UEFA ile CAS’ın Fenerbahçe’yi “hızlısından” yargılayarak
mahkum ettikleri günleri hatırlar mısınız?
İşte o günlerde Fenerbahçe Kulübü Başkanı Aziz Yıldırım sert
bir açıklama yaparak Şenes Erzik’in Fenerbahçe’nin haklarını savunamadığı için
“istifa etmesini” (!) istemişti.
Sizi bilmem ama…
Bana çok garip gelmişti:
“Ne güzel memleket! Şikeyi sen yap, fırıldağı sen çevir… Ama
bedelini Şenes Erzik ödesin! Neden Aziz Yıldırım değil de; Şenes Erzik istifa
etsin?”
Bundan 3-4 gece öncesi; twetter’da “öylesine” dolanıyorum.
(Sanırım Trabzonspor’un avukatı Atilla Dilaver sayesinde) 2
yeni twitter kullanıcısı keşfediyorum.
17 Temmuz’a az bir zaman kalmış ya; (Fenerbahçe’ye
bildirilen;) ama onların “gelmedi” deyip gizledikleri CAS GEREKÇELİ KARARLARINI
ele geçirmişler; heyecanlı bir şekilde onun tercümesini yapıyorlar!
CAS da o kadar güzel bir gerekçeli karar yazmış ki; neyin ne
olduğunu “öküz olsan” çok rahat anlayabiliyorsun!
Biri Mert Yaşar, biri de Ender Kuyumcu bu tercümeleri yapıp;
(twitter sayesinde) tüm bilmeyenlere ulaştıranlar.
Yine öğrenebildiğim kadarıyla Ender Kuyumcu yurt dışında
yaşayan bir Trabzonspor gönüllüsü imiş… Mert Yaşar ise; Galatasaray
Üniversitesi’nde hukuk eğitimi almış, “sağlam” bilen, “sağlam” yazan bir
arkadaş.

■ **Gösterilen Bilgiler**
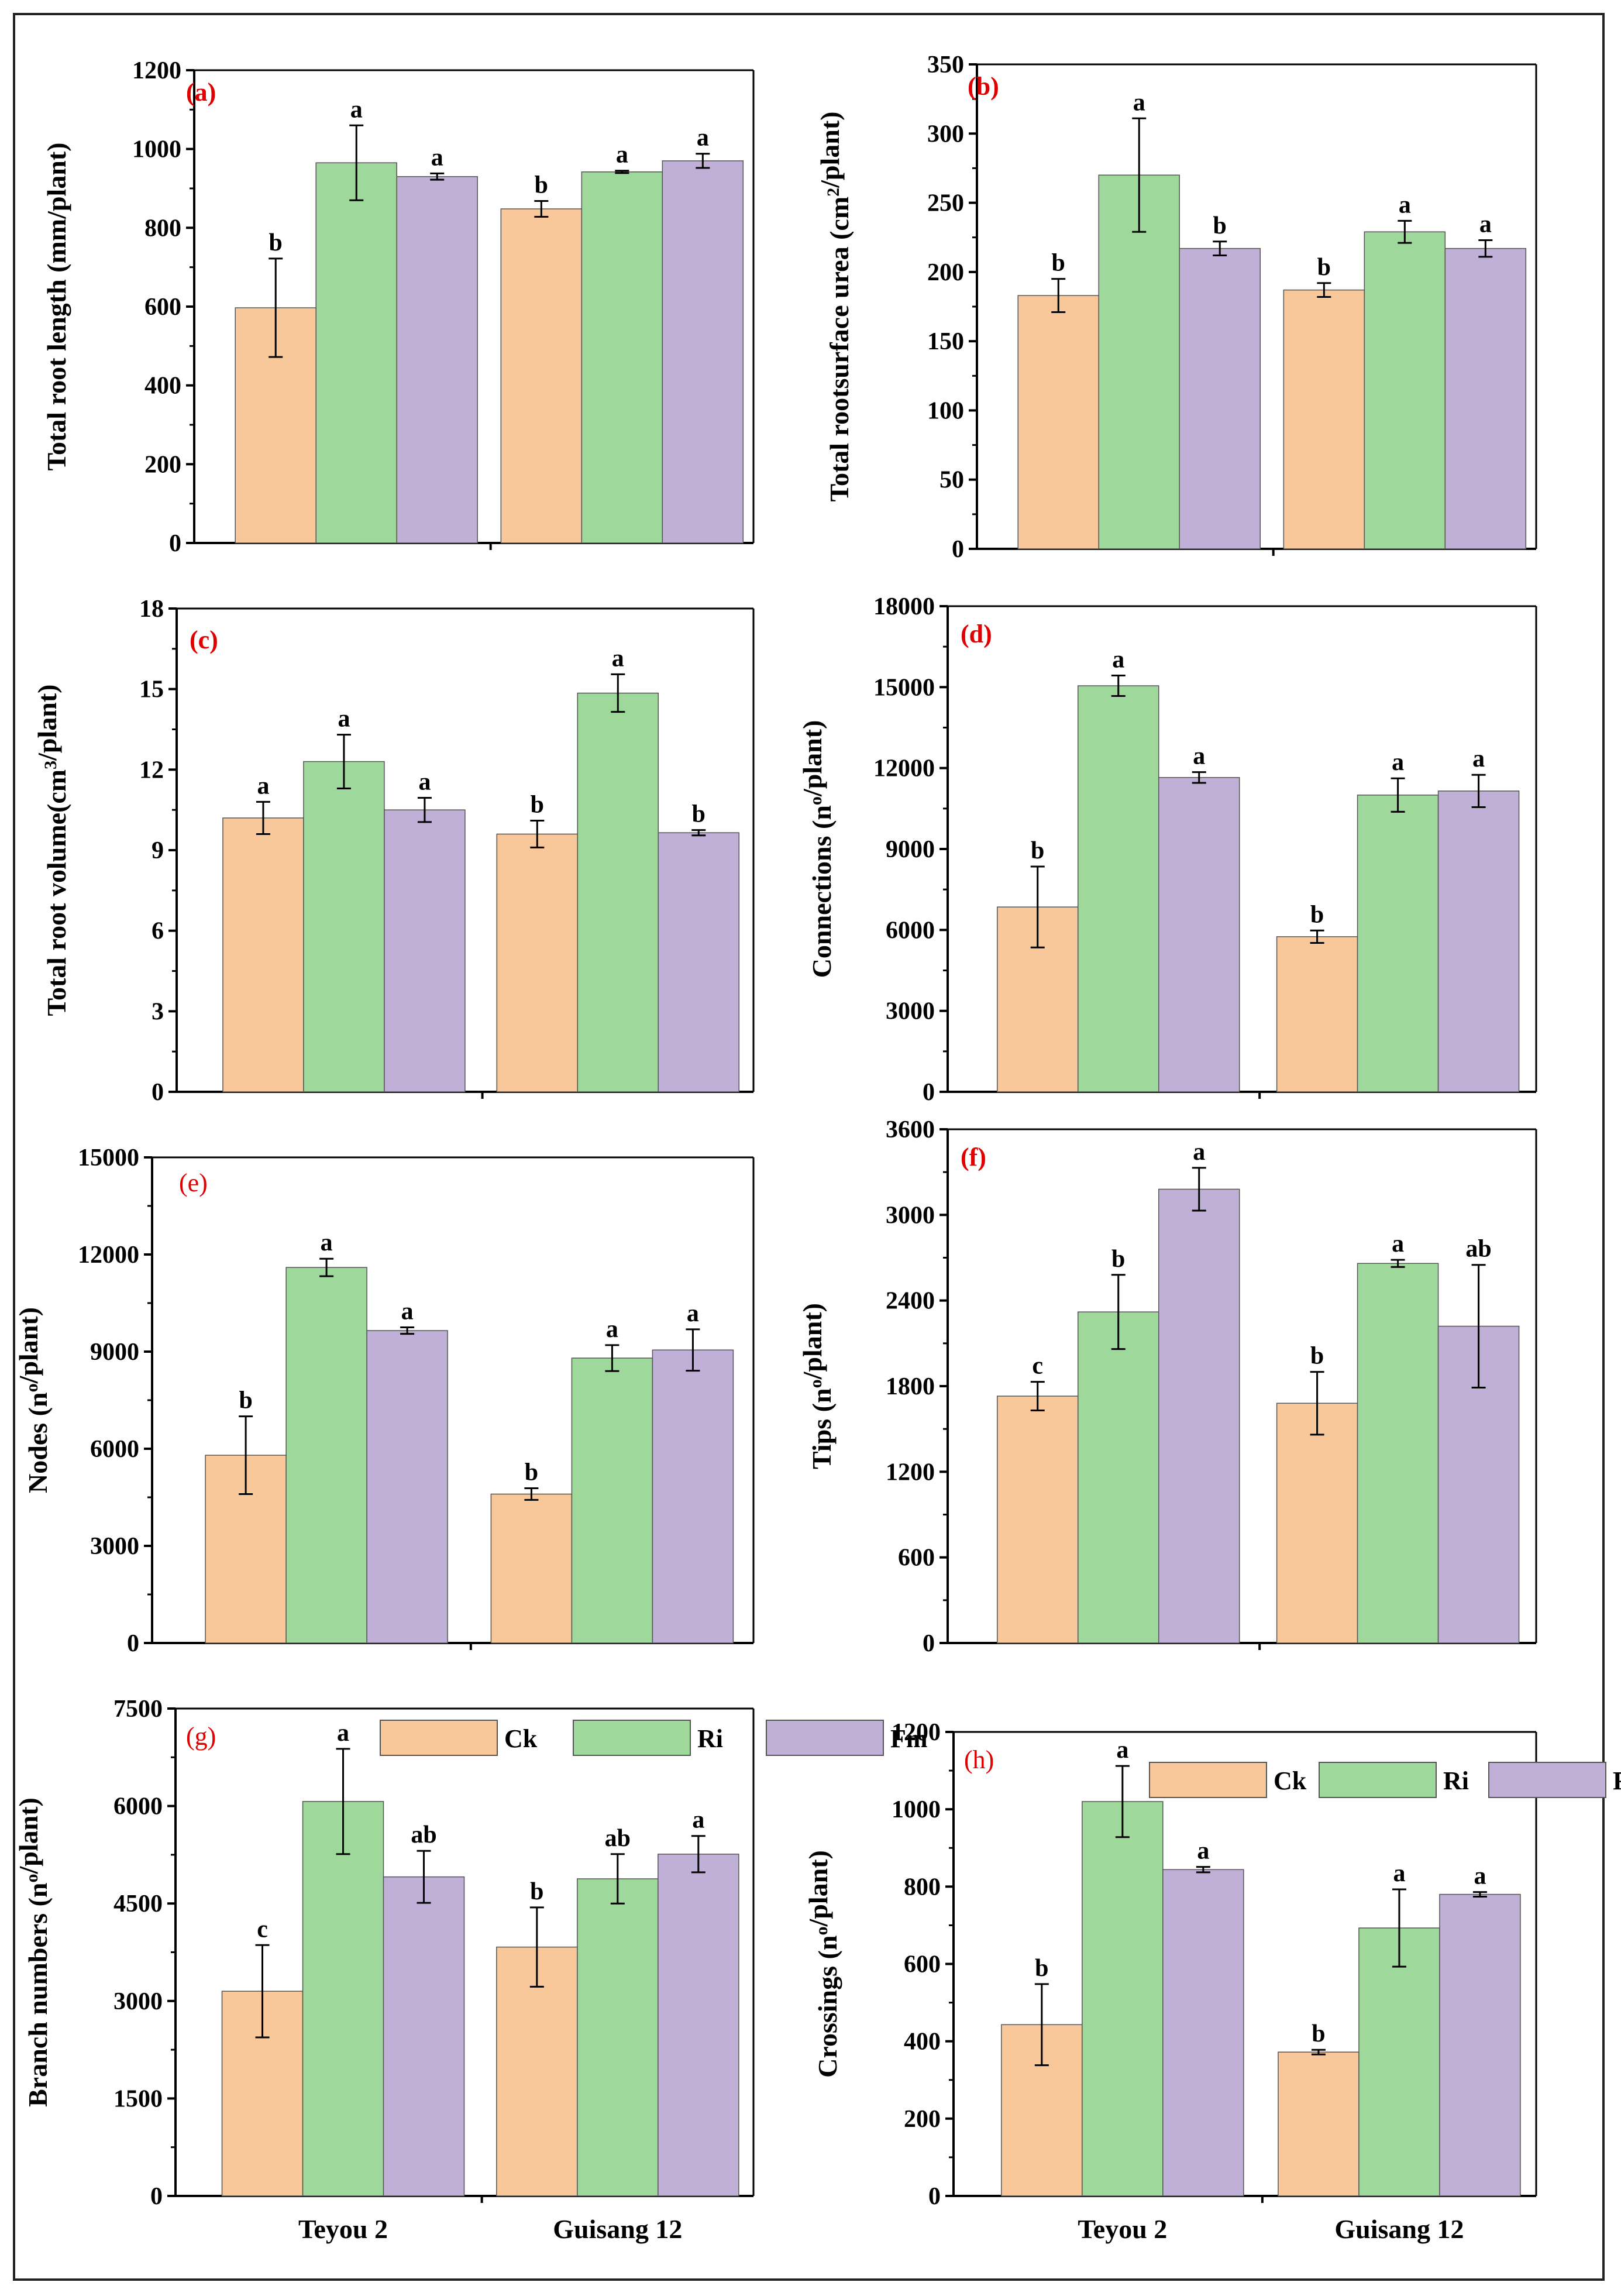 The width and height of the screenshot is (1621, 2296). Describe the element at coordinates (109, 1158) in the screenshot. I see `y-tick-label: 15000` at that location.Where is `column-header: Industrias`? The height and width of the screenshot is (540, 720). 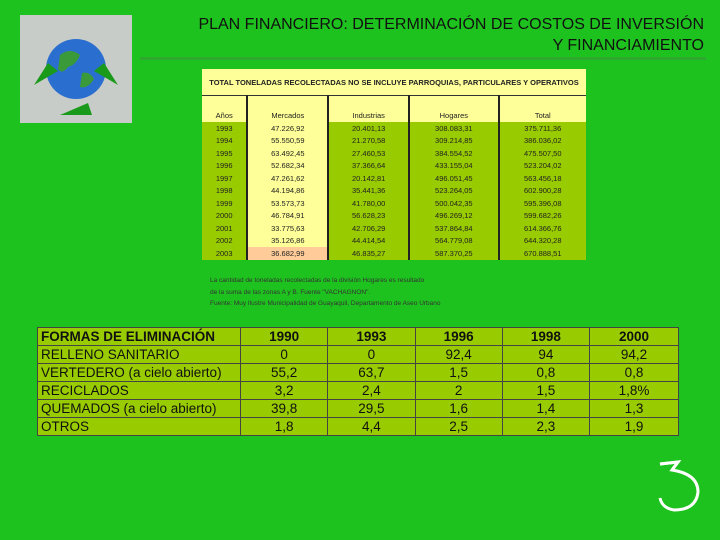 column-header: Industrias is located at coordinates (368, 108).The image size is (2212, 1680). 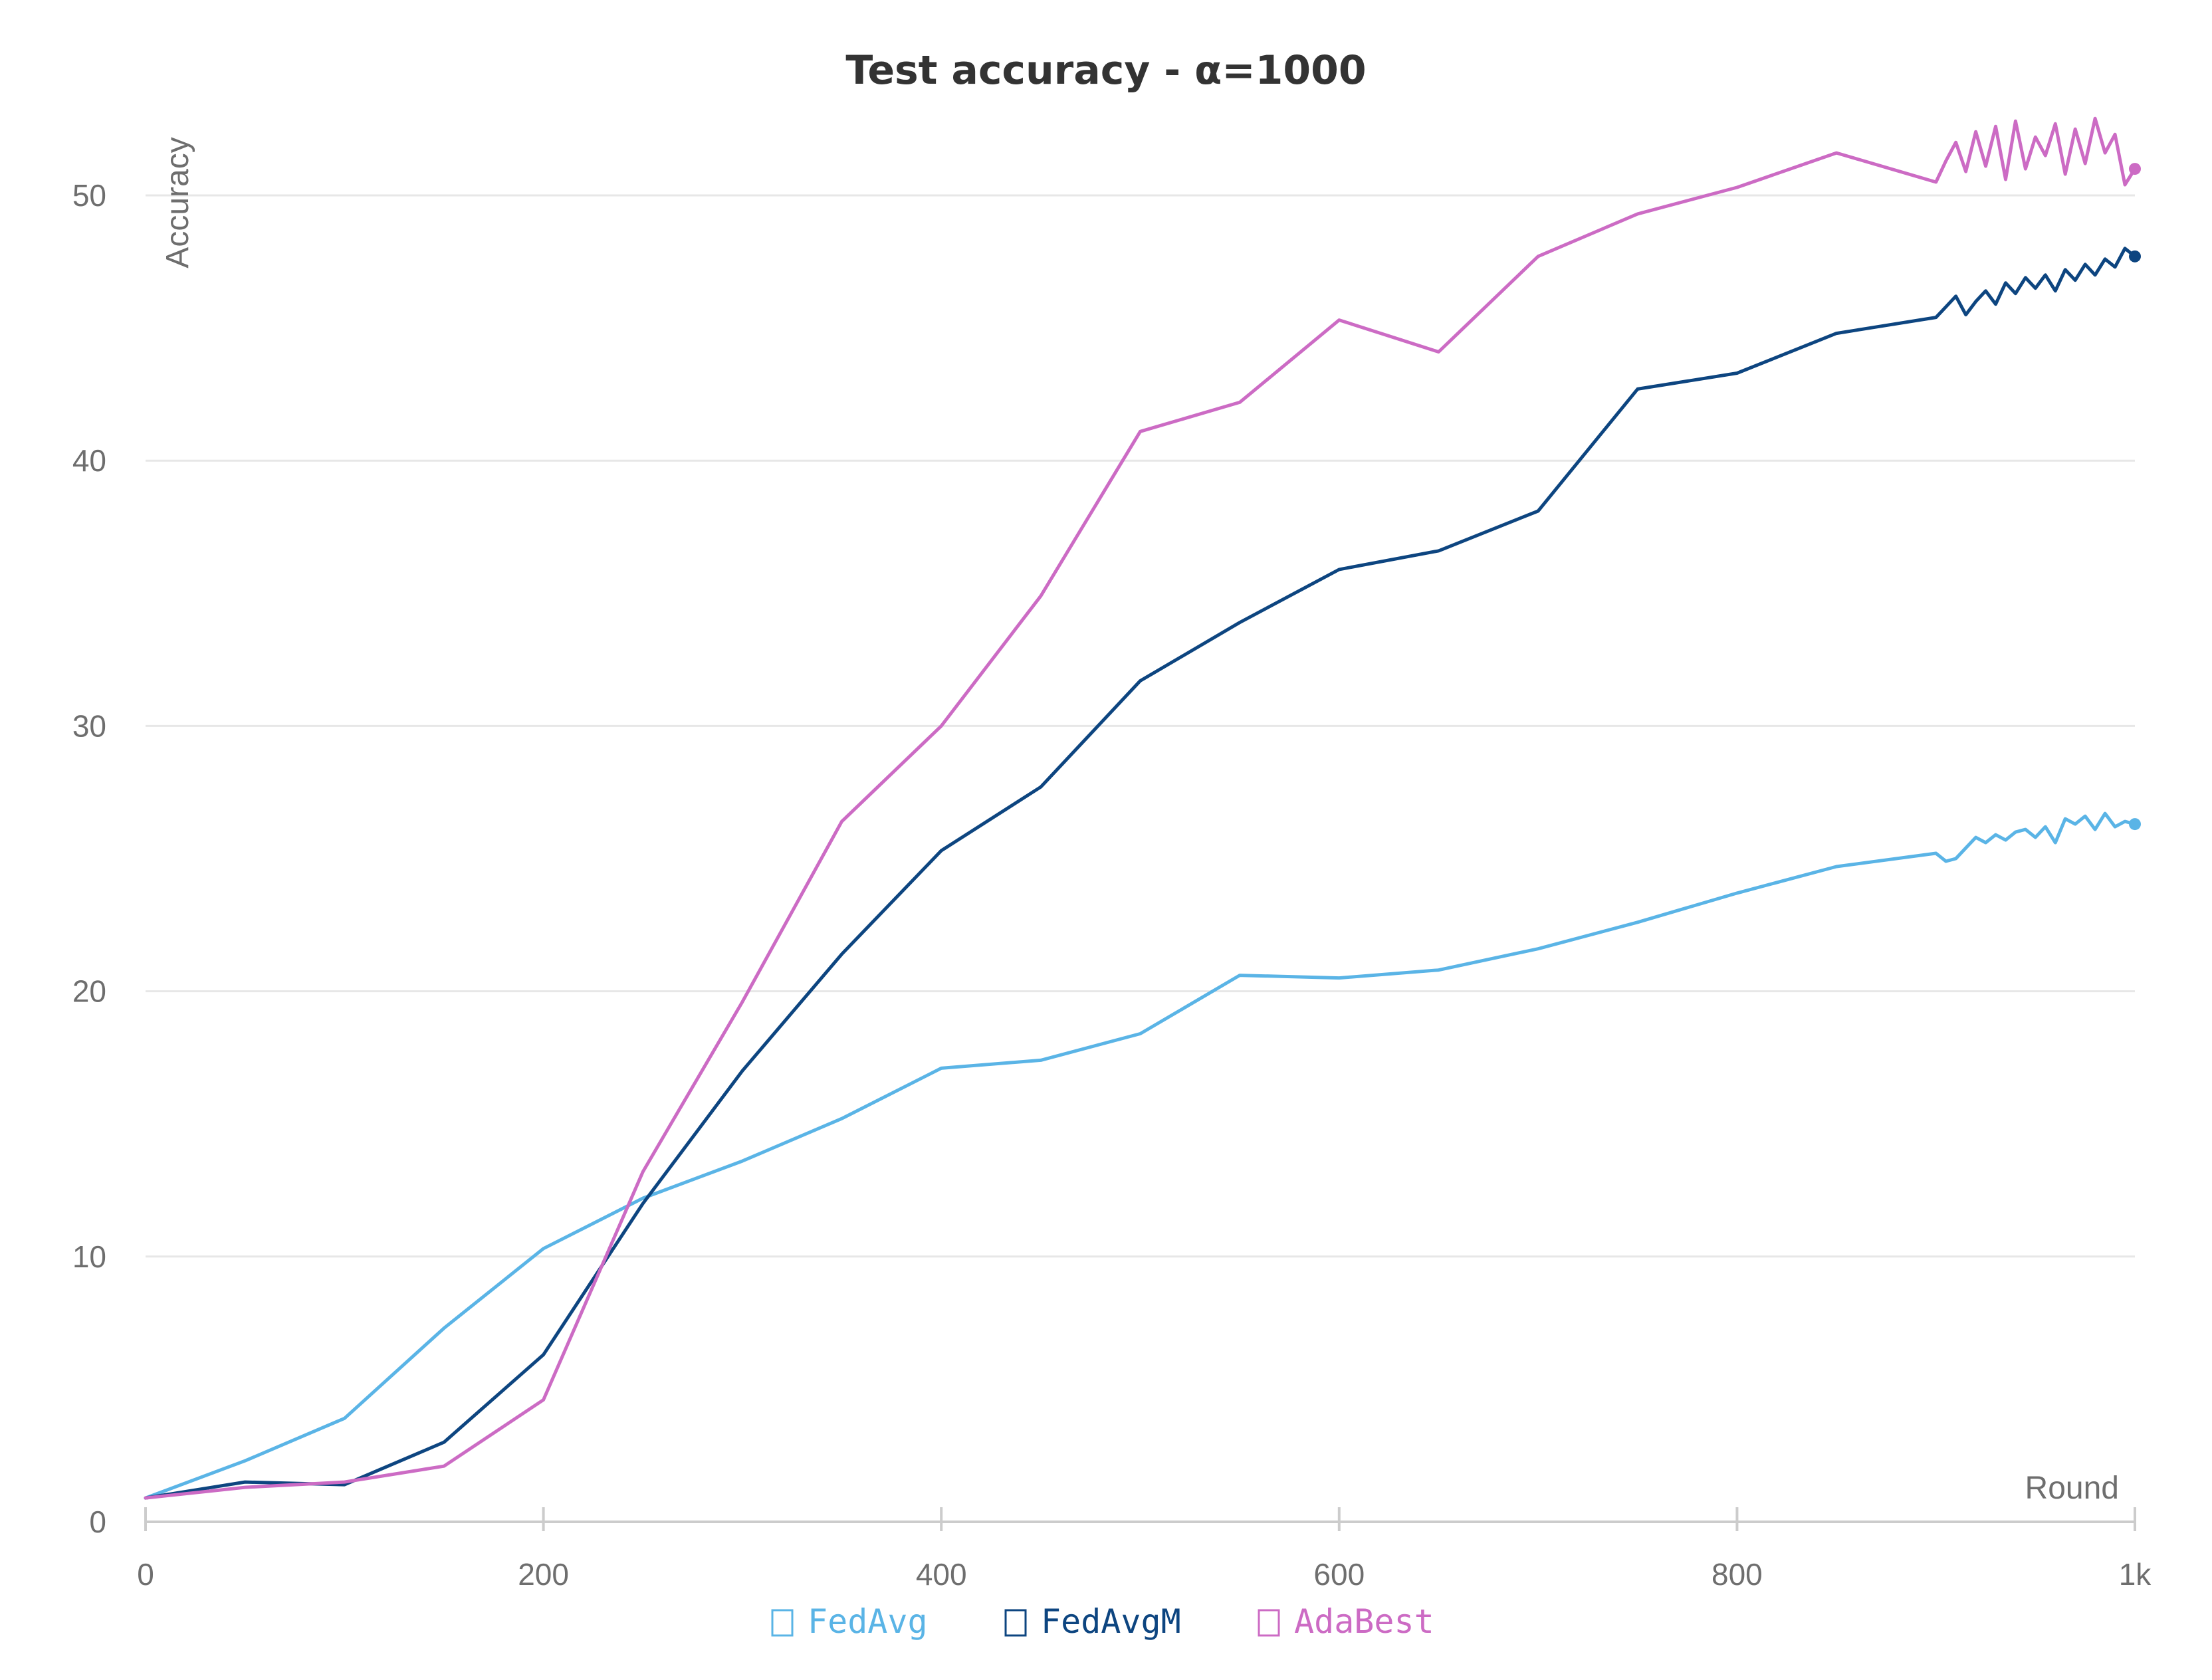 What do you see at coordinates (1339, 1574) in the screenshot?
I see `x-tick-label: 600` at bounding box center [1339, 1574].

■ **Yapılacak İşlem 1**
Aşağıdaki ifadelerin Fenerbahçe ve CAS kararıyla ilgili metne uyup uymadığını belirtiniz. Her biri için "evet" ya da "hayır" deyip hükmü belirleyen sözleri metinden aynen alıntılayınız: (a) Aziz Yıldırım, Şenes Erzik'in istifa etmesini istemişti. (b) Ender Kuyumcu, Galatasaray Üniversitesi'nde hukuk eğitimi almıştır. (c) Metinde sözü edilen iki Twitter kullanıcısı, CAS gerekçeli kararlarının tercümesini yapmaktadır.
■ **Yapılacak İşlem 2**
Fenerbahçe ve CAS kararıyla ilgili metni kaldığı yerden sürdürünüz.

■ **Yanıt 1**
(a) Evet: "Şenes Erzik’in Fenerbahçe’nin haklarını savunamadığı için “istifa etmesini” (!) istemişti."
(b) Hayır: "Ender Kuyumcu yurt dışında yaşayan bir Trabzonspor gönüllüsü imiş… Mert Yaşar ise; Galatasaray Üniversitesi’nde hukuk eğitimi almış"
(c) Evet: "heyecanlı bir şekilde onun tercümesini yapıyorlar!"

■ **Yanıt 2**
O gece bu kişileri “tweet tweet” takip ettim. En sonunda
ikisi de “kendi yorumlarını” yazdı.
İkisinin de ortak fikri şu:
“CAS UEFA’ya diyor ki;
‘Bu dosya, bugüne kadar karşılaştığımız en organize, en
geniş şike dosyası. 1 maç şike yapana 8 yıl vermişliğin varken, 8 maçta şike
faaliyetinden şüphe edilmeyen bu adamlara neden bu kadar az ceza verdin?’
E elin ağzı torba değil ki büzesin!
Orta yerde Ali Koç’un Güney Kıbrıs’ta Platini ile görüştüğü
söylentileri de var.
İnsan haliyle; “Neden Güney Kıbrıs’ta görüşüyorlar?” diye
düşünüyor.
Dahası;
“Platini gibi UEFA’nın başındaki bir isim, Fenerbahçe’nin
ağır toplarından biriyle neden gizlice görüşür” diyor!
Dolu dolu 3 bitti¸4. senesi başladı.
Bir şike davası bu kadar uzun sürer mi?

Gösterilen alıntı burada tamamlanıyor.